**Aim of the exercise:**
Pictures are to be left out, and the rest of the records reproduced exactly.

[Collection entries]
################

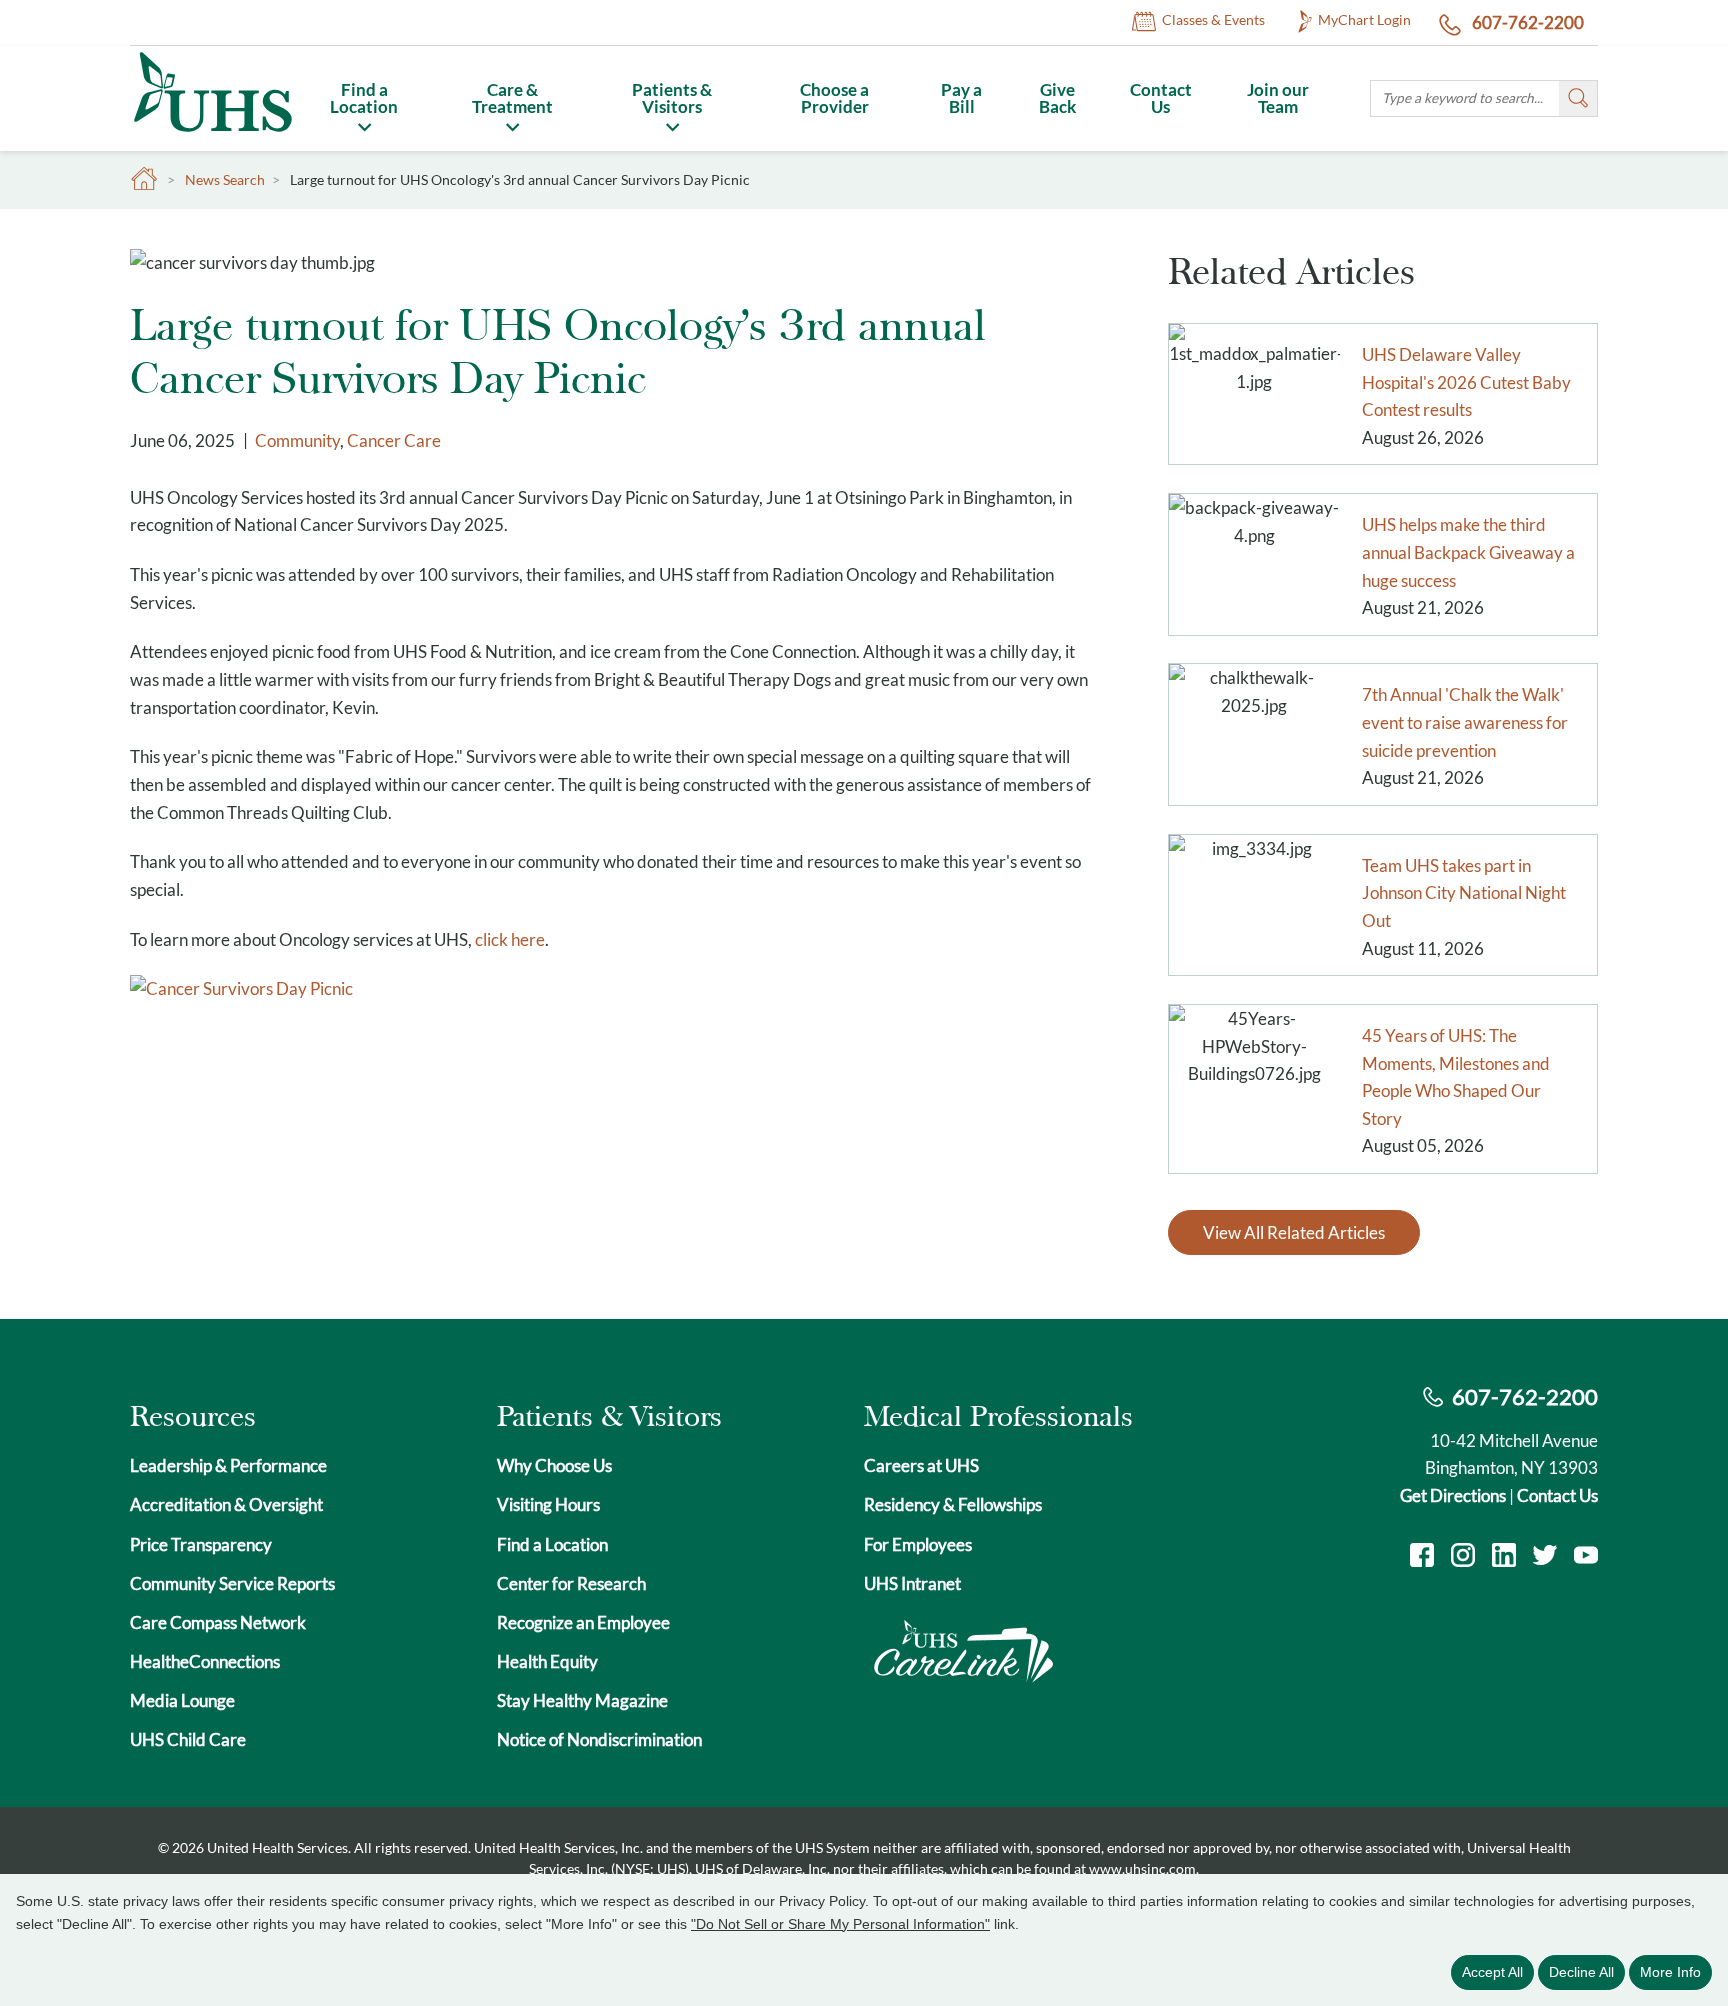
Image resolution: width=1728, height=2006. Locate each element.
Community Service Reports (232, 1583)
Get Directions (1453, 1495)
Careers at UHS (921, 1465)
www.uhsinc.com (1142, 1868)
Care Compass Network (218, 1622)
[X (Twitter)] (1545, 1557)
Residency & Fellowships (953, 1504)
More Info (1670, 1972)
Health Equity (547, 1661)
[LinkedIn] (1504, 1557)
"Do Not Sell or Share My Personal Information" (840, 1924)
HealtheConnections (205, 1661)
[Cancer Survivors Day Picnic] (241, 988)
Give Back (1057, 98)
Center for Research (571, 1583)
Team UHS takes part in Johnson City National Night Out (1464, 893)
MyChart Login (1364, 19)
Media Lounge (182, 1700)
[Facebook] (1422, 1557)
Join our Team (1278, 98)
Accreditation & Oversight (226, 1504)
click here (510, 939)
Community (297, 440)
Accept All (1492, 1972)
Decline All (1581, 1972)
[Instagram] (1463, 1557)
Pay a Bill (961, 98)
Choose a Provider (834, 98)
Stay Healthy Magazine (582, 1700)
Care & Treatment (512, 98)
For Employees (918, 1544)
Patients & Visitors (672, 98)
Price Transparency (201, 1544)
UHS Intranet (912, 1583)
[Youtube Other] (1586, 1557)
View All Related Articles (1294, 1232)
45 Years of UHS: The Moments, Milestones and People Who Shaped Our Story (1456, 1077)
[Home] (212, 135)
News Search (225, 180)
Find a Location (364, 98)
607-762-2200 (1526, 22)
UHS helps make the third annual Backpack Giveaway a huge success (1468, 552)
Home (144, 179)
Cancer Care (394, 440)
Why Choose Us (554, 1465)
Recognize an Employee (583, 1622)
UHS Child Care (188, 1739)
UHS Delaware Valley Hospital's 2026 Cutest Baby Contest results (1466, 382)
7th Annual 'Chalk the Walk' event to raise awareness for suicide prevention (1465, 722)
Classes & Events (1213, 19)
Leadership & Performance (228, 1465)
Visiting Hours (548, 1504)
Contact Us (1161, 98)
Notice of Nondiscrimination (599, 1739)
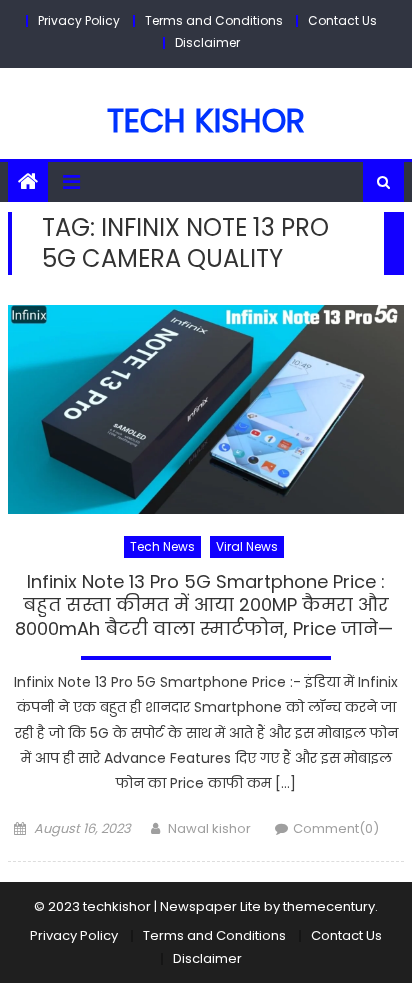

################

**Worked solution:**
Image resolution: width=1728, height=2006. Locate each element.
Community Service Reports (232, 1583)
Get Directions (1453, 1495)
Careers at UHS (921, 1465)
www.uhsinc.com (1142, 1868)
Care Compass Network (218, 1622)
[X (Twitter)] (1545, 1557)
Residency & Fellowships (953, 1504)
More Info (1670, 1972)
Health Equity (547, 1661)
[LinkedIn] (1504, 1557)
"Do Not Sell or Share My Personal Information" (840, 1924)
HealtheConnections (205, 1661)
[Cancer Survivors Day Picnic] (241, 988)
Give Back (1057, 98)
Center for Research (571, 1583)
Team UHS takes part in Johnson City National Night Out (1464, 893)
MyChart Login (1364, 19)
Media Lounge (182, 1700)
[Facebook] (1422, 1557)
Join our Team (1278, 98)
Accreditation & Oversight (226, 1504)
click here (510, 939)
Community (297, 440)
Accept All (1492, 1972)
Decline All (1581, 1972)
[Instagram] (1463, 1557)
Pay a Bill (961, 98)
Choose a Provider (834, 98)
Stay Healthy Magazine (582, 1700)
Care & Treatment (512, 98)
For Employees (918, 1544)
Patients & Visitors (672, 98)
Price Transparency (201, 1544)
UHS Intranet (912, 1583)
[Youtube Other] (1586, 1557)
View All Related Articles (1294, 1232)
45 Years of UHS: The Moments, Milestones and People Who Shaped Our Story (1456, 1077)
[Home] (212, 135)
News Search (225, 180)
Find a Location (364, 98)
607-762-2200 (1526, 22)
UHS helps make the third annual Backpack Giveaway a huge success (1468, 552)
Home (144, 179)
Cancer Care (394, 440)
Why Choose Us (554, 1465)
Recognize an Employee (583, 1622)
UHS Child Care (188, 1739)
UHS Delaware Valley Hospital's 2026 Cutest Baby Contest results (1466, 382)
7th Annual 'Chalk the Walk' event to raise awareness for suicide prevention (1465, 722)
Classes & Events (1213, 19)
Leadership & Performance (228, 1465)
Visiting Hours (548, 1504)
Contact Us (1161, 98)
Notice of Nondiscrimination (599, 1739)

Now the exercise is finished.